[[ RECORDS FOR THIS EXERCISE open ]]
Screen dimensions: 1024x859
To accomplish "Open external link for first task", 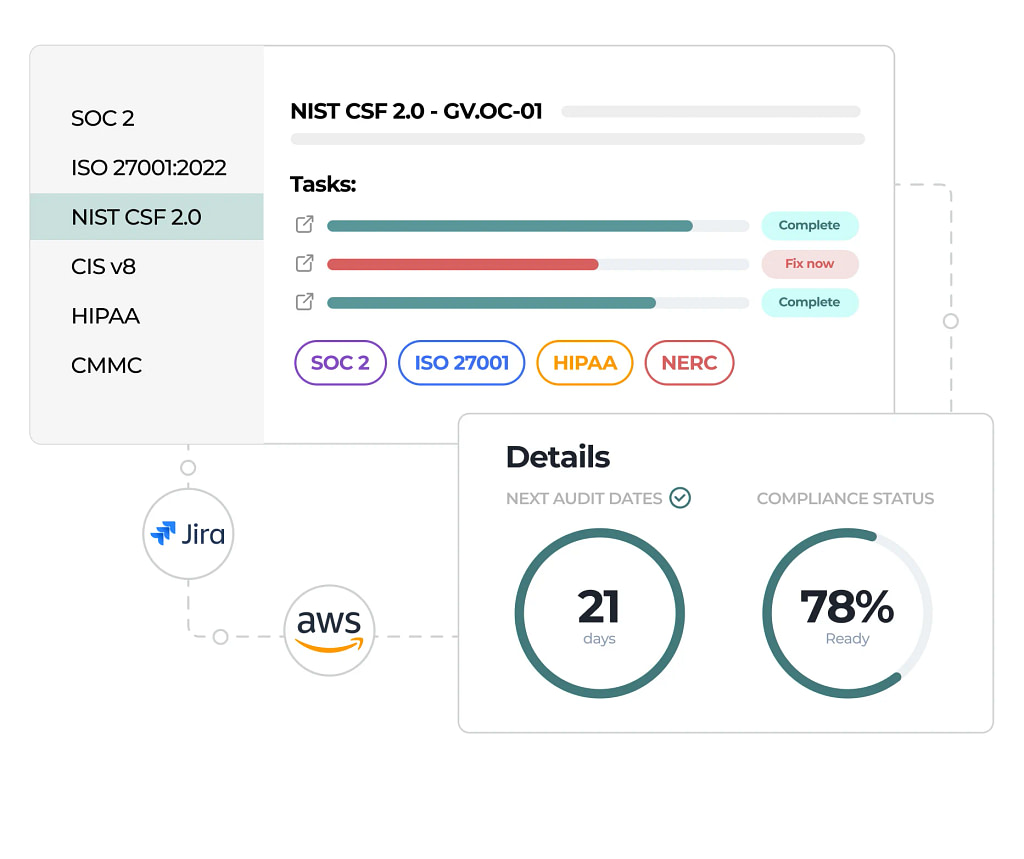I will [x=305, y=225].
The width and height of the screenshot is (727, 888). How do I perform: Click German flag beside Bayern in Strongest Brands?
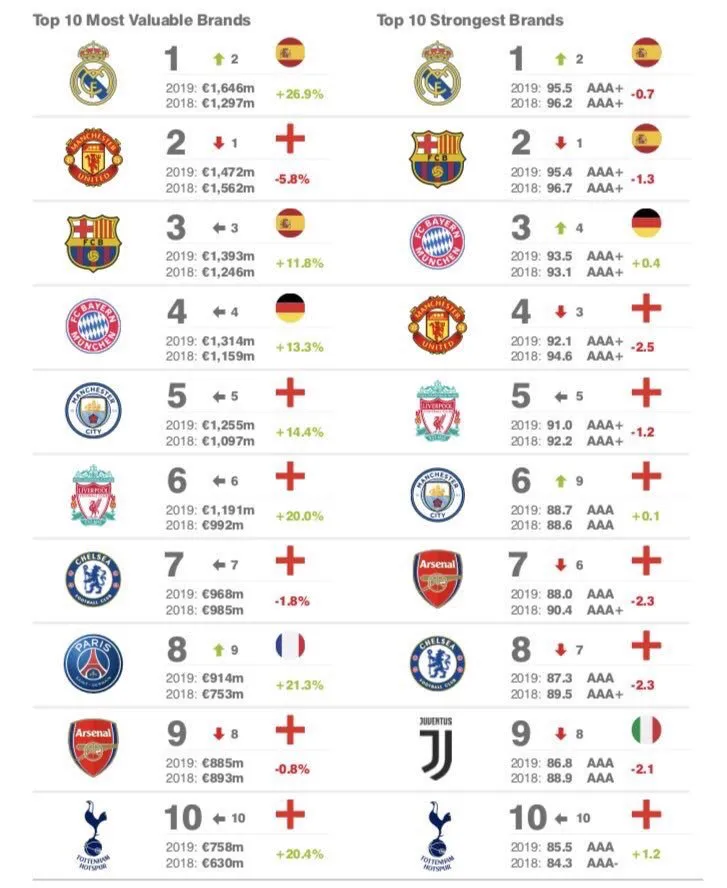tap(647, 223)
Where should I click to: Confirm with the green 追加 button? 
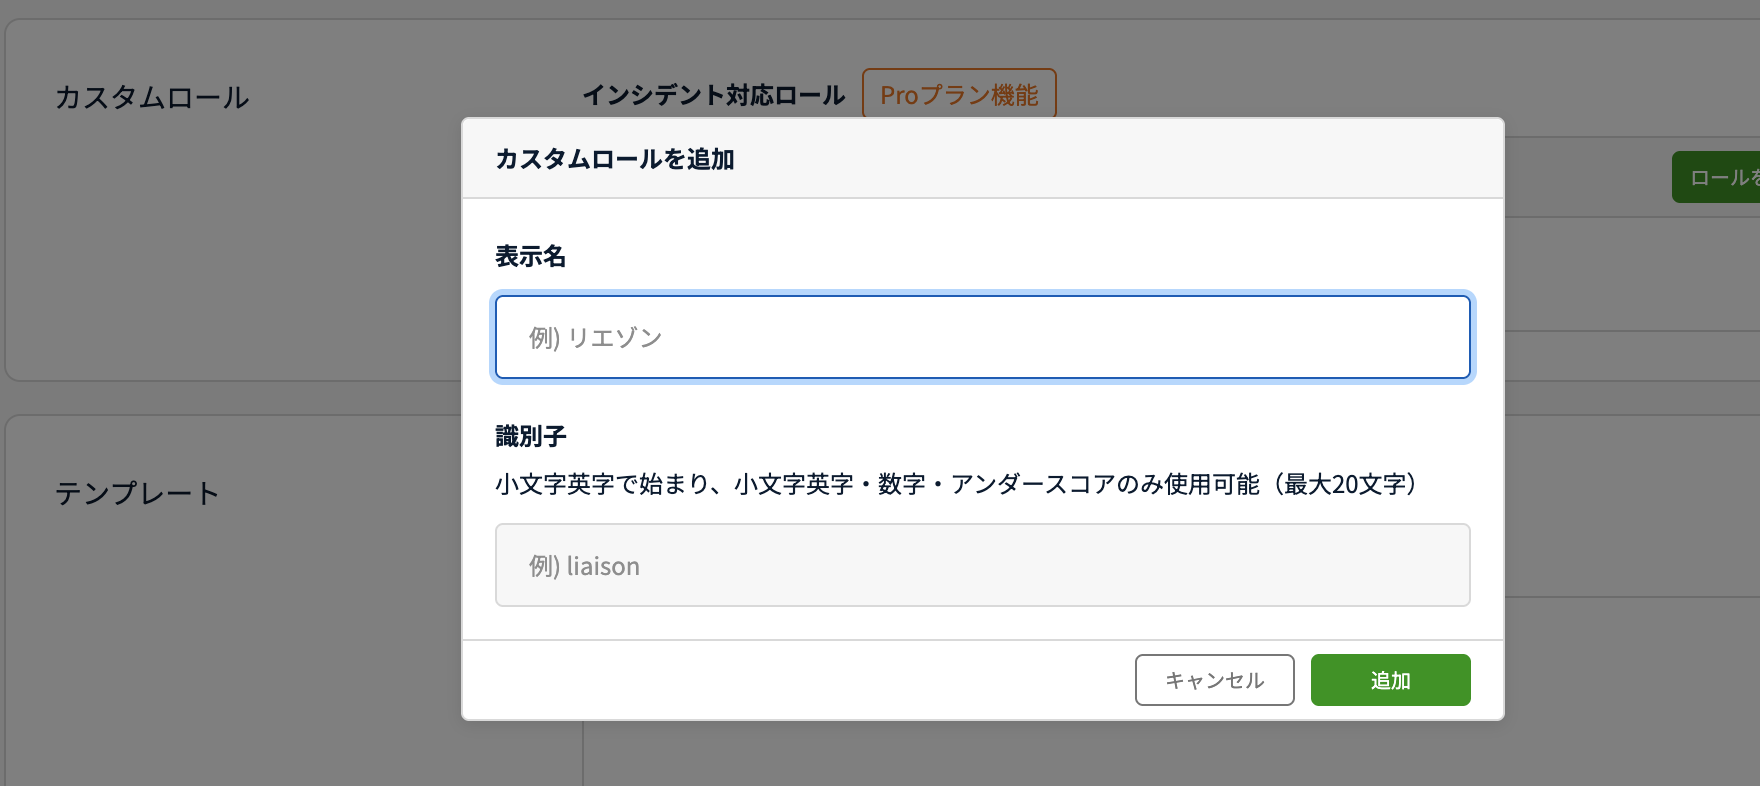click(x=1390, y=680)
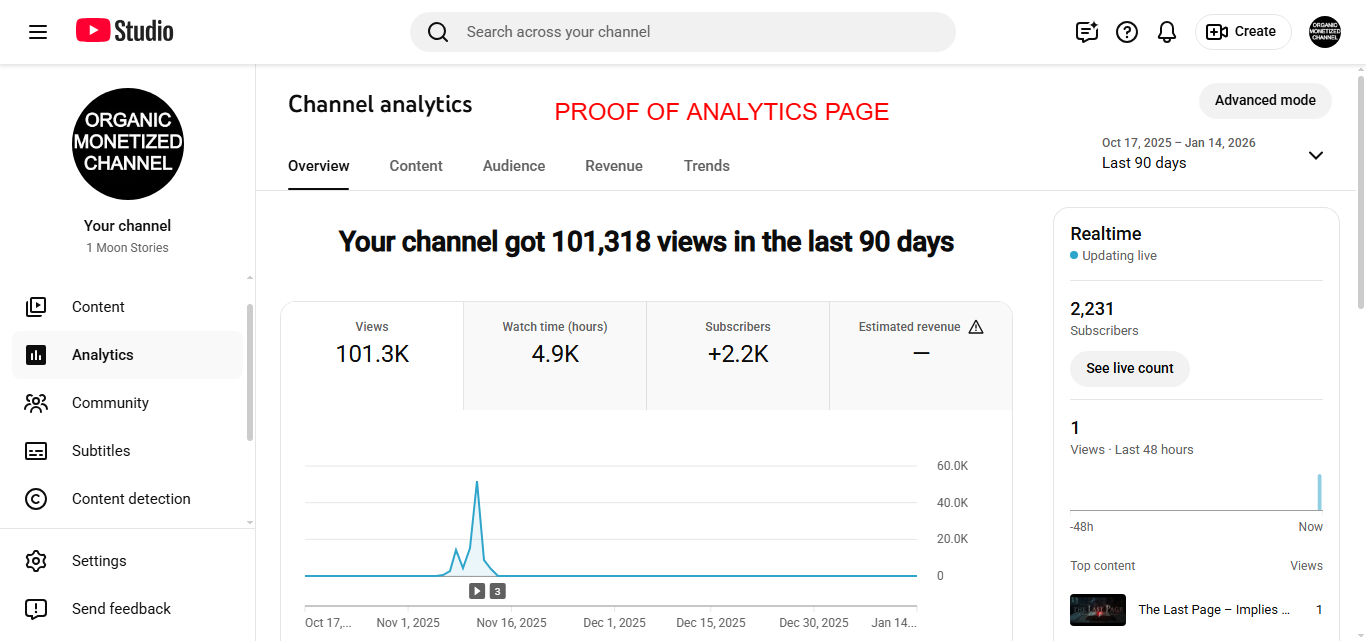The height and width of the screenshot is (641, 1366).
Task: Click the video play marker under chart
Action: 478,591
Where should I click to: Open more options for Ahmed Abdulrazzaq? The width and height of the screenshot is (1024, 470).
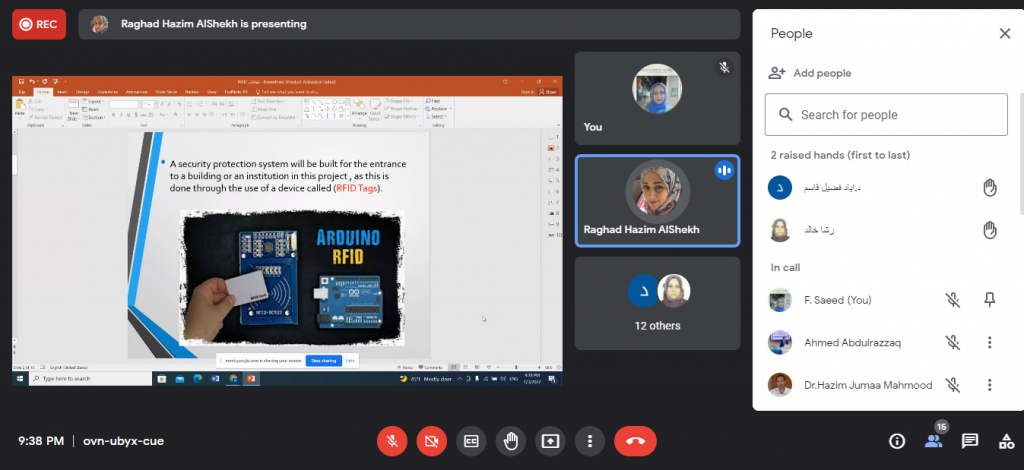pyautogui.click(x=989, y=343)
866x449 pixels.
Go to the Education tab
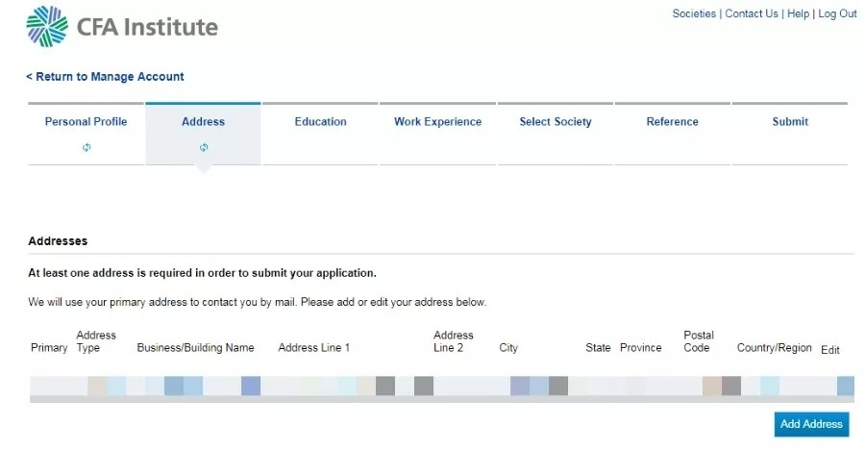[x=320, y=122]
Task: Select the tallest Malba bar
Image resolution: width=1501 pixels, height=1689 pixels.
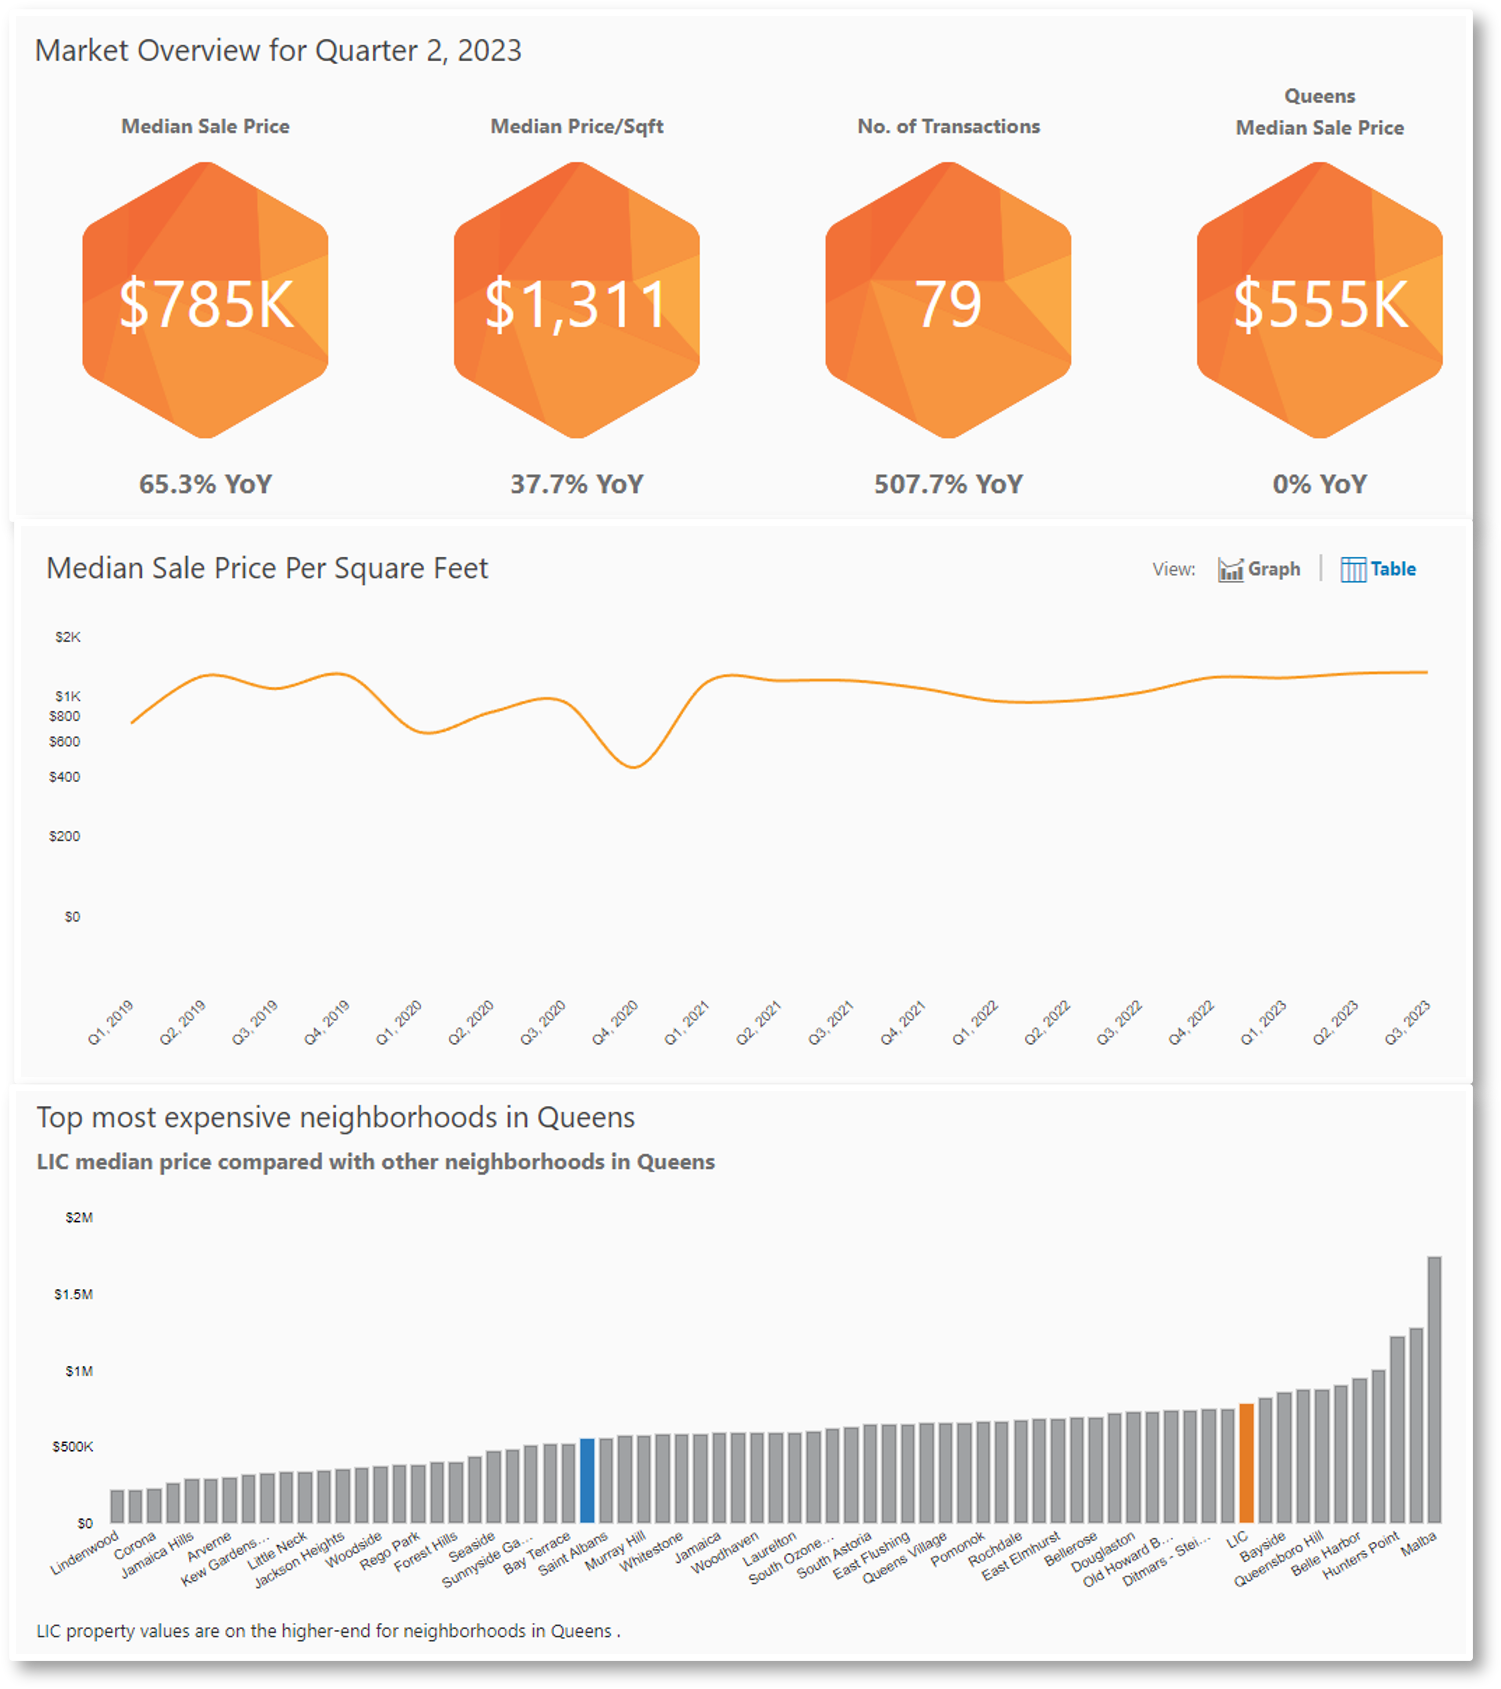Action: pyautogui.click(x=1434, y=1390)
[[ RECORDS FOR THIS EXERCISE closed ]]
| WHAT THE EXERCISE ASKS |
Please give a word-for-word transcript of the lines from the one holding "Go to the Education tab" through the final line of the entries, both ends kept, with no pictures.

| REPLY |
Go to the Education tab
[x=320, y=122]
Task: Select the tallest Malba bar
Image resolution: width=1501 pixels, height=1689 pixels.
Action: pyautogui.click(x=1434, y=1390)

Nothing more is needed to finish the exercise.